* _WHAT IS REQUIRED_
All lines in the records that carry the string "computer" are to be shown.

(Pixel coordinate grounding data)
======

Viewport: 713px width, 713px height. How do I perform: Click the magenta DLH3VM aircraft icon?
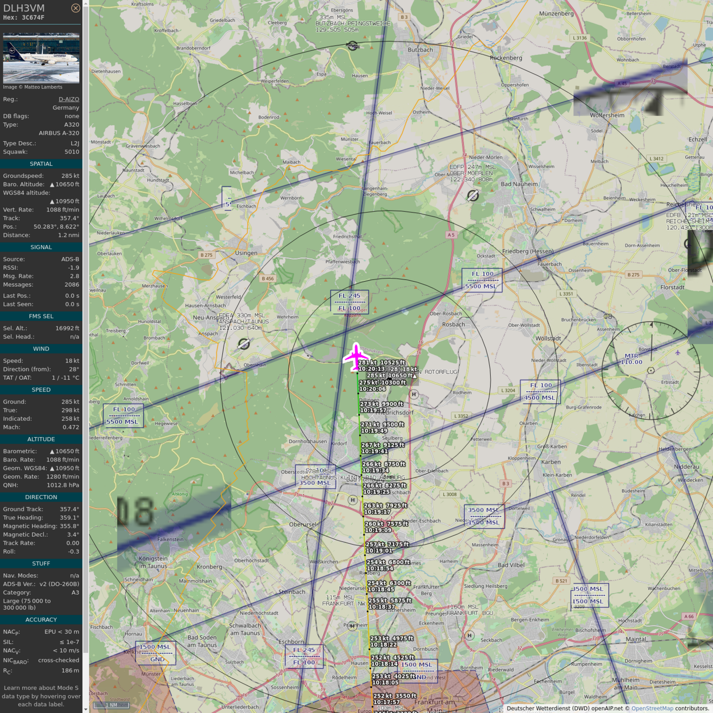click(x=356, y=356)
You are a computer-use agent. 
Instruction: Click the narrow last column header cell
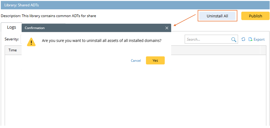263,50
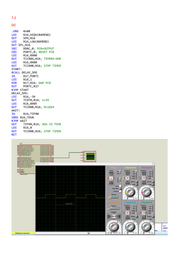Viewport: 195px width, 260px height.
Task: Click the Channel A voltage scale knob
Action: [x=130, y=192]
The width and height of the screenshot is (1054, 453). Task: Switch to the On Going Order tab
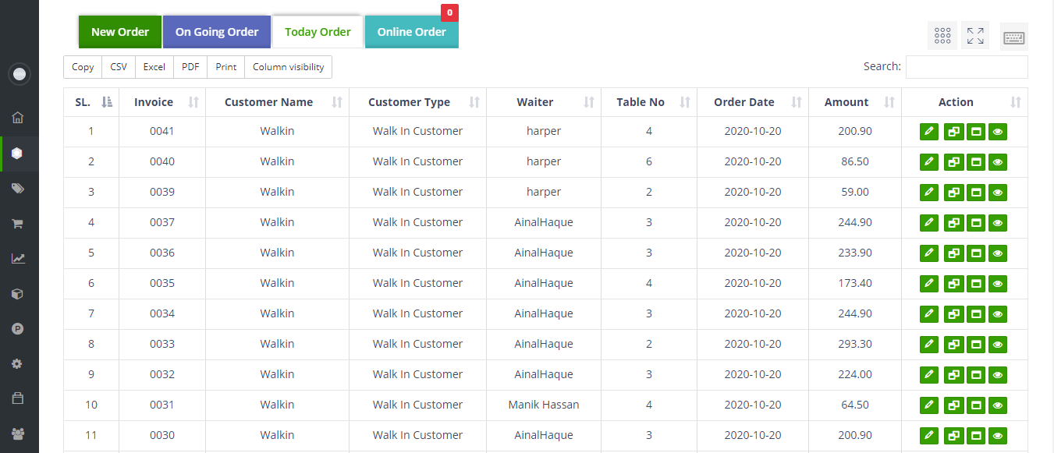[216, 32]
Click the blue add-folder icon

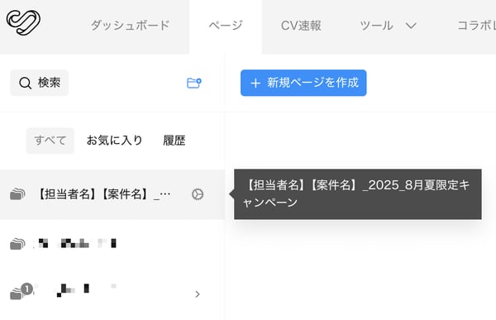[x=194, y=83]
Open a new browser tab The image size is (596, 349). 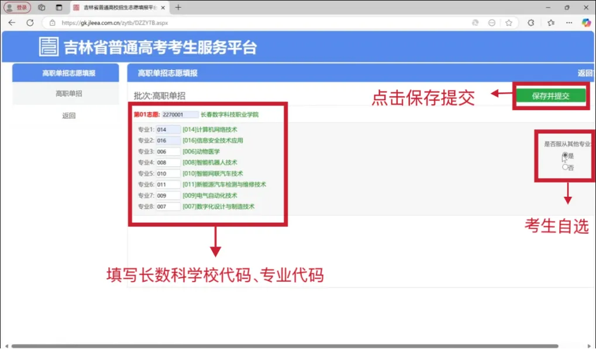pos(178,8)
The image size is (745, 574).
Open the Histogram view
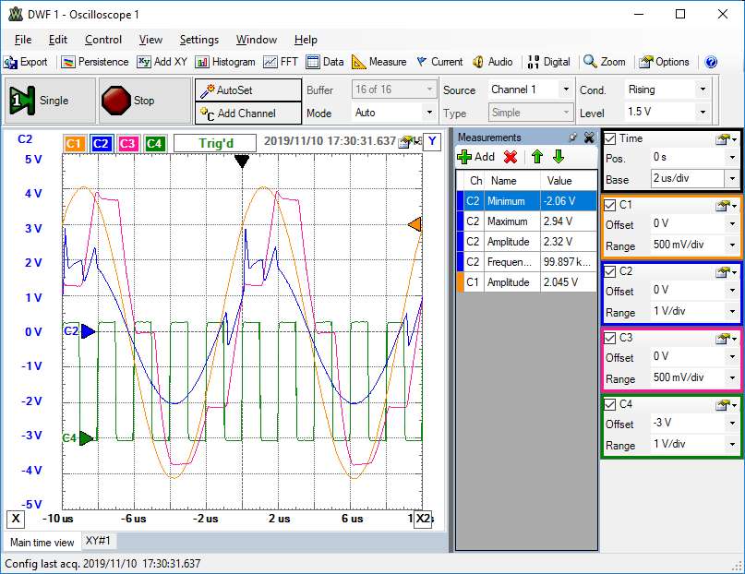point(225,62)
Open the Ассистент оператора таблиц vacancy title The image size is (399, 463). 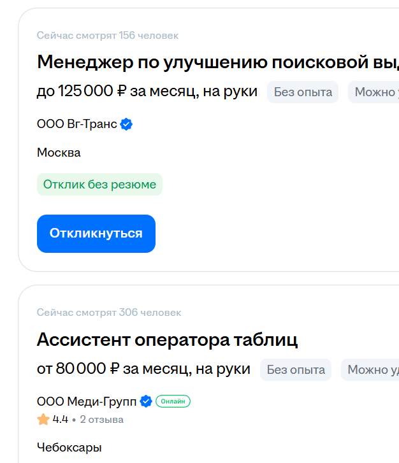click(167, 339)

======

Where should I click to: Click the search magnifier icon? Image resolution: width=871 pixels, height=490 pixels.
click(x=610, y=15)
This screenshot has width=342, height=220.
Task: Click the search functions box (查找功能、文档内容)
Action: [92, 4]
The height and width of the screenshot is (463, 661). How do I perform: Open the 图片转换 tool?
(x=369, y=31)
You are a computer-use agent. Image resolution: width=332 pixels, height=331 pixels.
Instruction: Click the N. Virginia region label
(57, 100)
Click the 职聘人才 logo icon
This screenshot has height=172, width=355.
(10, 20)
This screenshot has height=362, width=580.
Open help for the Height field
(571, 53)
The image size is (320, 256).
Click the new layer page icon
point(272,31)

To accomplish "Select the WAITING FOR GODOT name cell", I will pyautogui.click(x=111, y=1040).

======

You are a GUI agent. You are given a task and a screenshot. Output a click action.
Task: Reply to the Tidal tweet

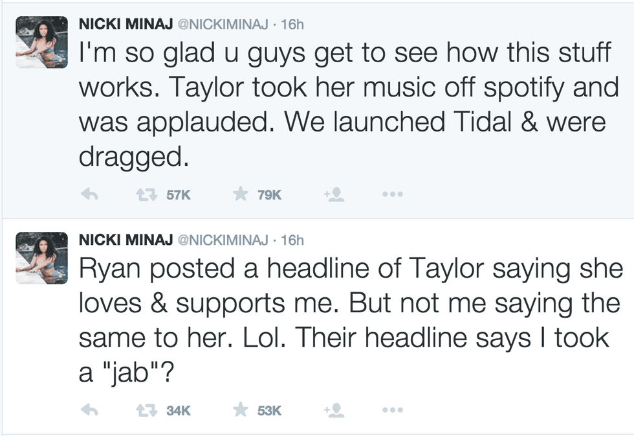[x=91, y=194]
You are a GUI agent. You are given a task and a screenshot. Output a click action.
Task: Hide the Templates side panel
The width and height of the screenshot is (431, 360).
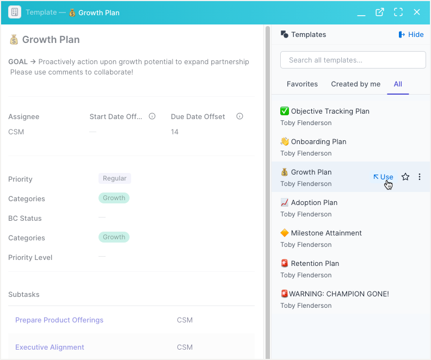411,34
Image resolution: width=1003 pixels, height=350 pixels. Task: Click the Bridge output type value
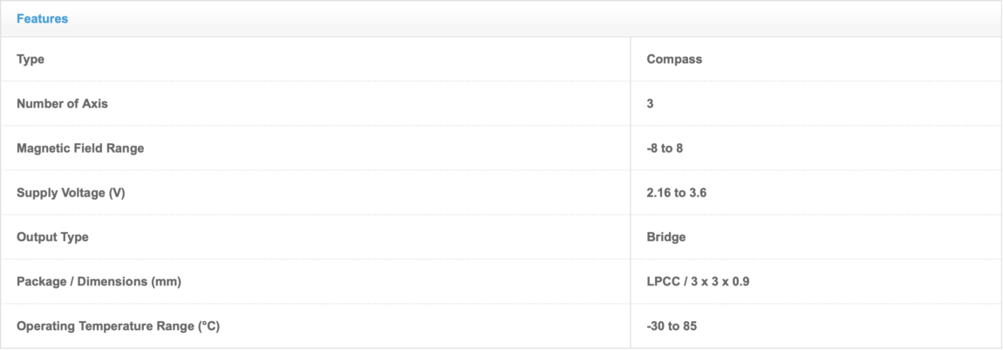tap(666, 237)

======

* _RESPONSE BOX_
You are a computer-use agent. 
You are a computer-use agent. Image resolution: width=332 pixels, height=331 pixels.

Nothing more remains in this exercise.